Irradiated three-dimensional Luttinger semimetal: A factory for engineering Weyl semimetals

TL;DR

This paper demonstrates how elliptically polarized light can be used to induce and control various Weyl semimetal phases in three-dimensional Luttinger semimetals, enabling dynamic tuning of topological properties.

Contribution

It introduces a method to generate and manipulate Weyl semimetals in Luttinger materials using Floquet theory and light tuning, revealing new phases and transitions.

Findings

Multiple Weyl phases can be created by tuning light parameters.

Coexistence of double and single Weyl points at different energies.

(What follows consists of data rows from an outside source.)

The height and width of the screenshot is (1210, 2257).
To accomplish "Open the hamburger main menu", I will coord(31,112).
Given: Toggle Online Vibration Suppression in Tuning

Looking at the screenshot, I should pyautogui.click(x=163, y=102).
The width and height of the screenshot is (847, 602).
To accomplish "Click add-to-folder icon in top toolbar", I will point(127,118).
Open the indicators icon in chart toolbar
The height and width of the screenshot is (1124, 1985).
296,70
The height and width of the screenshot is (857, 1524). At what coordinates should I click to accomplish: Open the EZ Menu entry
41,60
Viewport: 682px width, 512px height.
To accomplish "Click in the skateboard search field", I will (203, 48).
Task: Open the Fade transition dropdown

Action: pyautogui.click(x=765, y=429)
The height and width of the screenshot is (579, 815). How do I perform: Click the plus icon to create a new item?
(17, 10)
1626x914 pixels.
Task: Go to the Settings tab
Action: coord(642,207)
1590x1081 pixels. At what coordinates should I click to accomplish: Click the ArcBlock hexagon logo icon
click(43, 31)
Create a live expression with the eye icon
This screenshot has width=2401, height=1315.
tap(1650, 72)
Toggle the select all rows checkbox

Discovery of an unusual phase transition involving Weyl nodes.

Abstract

We study the interaction between elliptically polarized light and a three-dimensional Luttinger semimetal with quadratic band touching using Floquet theory. In the absence of light, the touching bands can have the same or the opposite signs of the curvature; in each case, we show that simply tuning the light parameters allows us to create a zoo of Weyl semimetallic phases. In particular, we find that double and single Weyl points can coexist at different energies, and they can be tuned to be type I or type II. We also find an unusual phase transition, in which a pair of Weyl nodes form at finite momentum and disappear off to infinity. Considering the broad tunability of light and abundance of materials described by the Luttinger Hamiltonian, such as certain pyrochlore iridates, half-Heuslers and zinc-blende semiconductors, we believe this work can lay the foundation for creating Weyl semimetals in the lab and dynamically tuning between them.